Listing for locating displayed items
>> begin

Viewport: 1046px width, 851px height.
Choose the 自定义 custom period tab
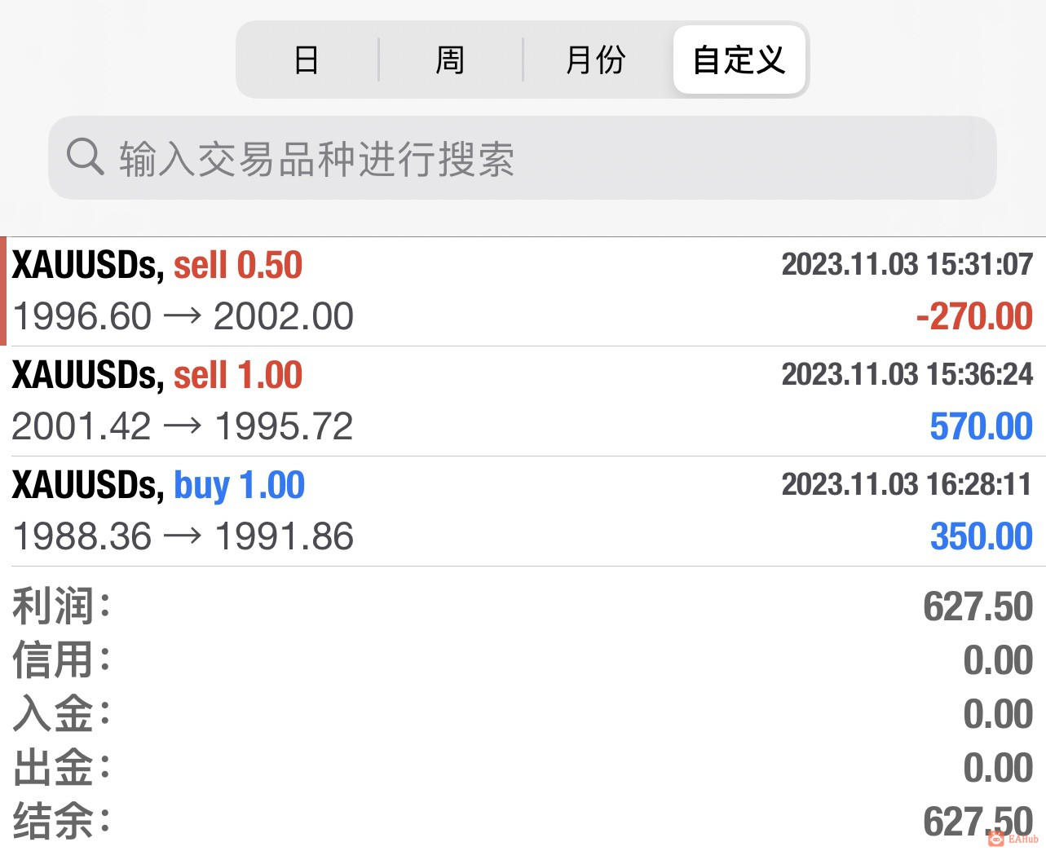pyautogui.click(x=739, y=60)
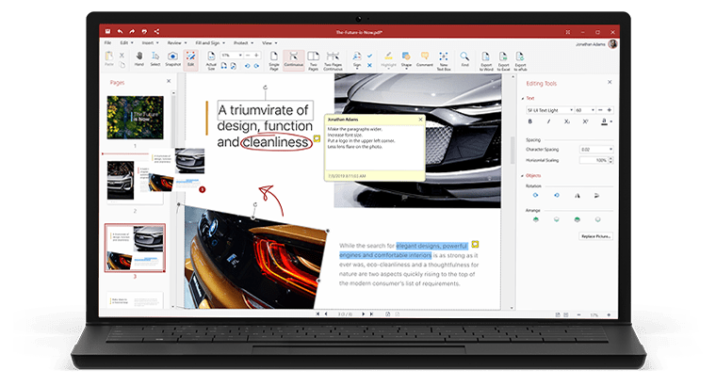Select page 2 thumbnail in Pages panel
The image size is (716, 386).
pos(134,179)
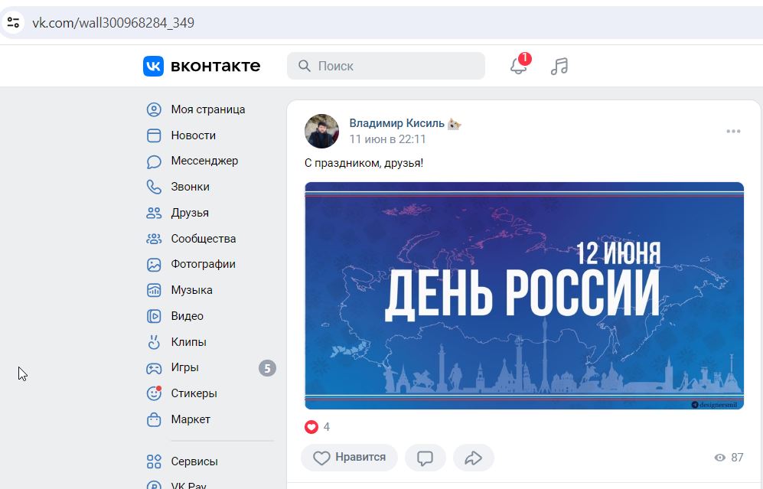Open comments via speech bubble icon
The width and height of the screenshot is (763, 489).
[x=425, y=458]
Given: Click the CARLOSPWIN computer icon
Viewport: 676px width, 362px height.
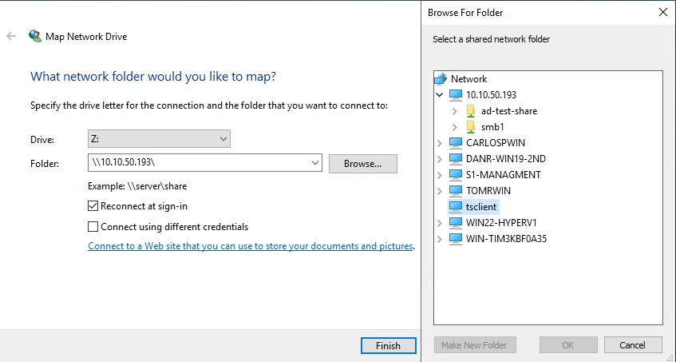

>> end

TASK INSTRUCTIONS> Count the lines of the listing above that contain the string "Viewport", treating uppercase and lowercase as different, and give only the number.

TASK ANSWER> 2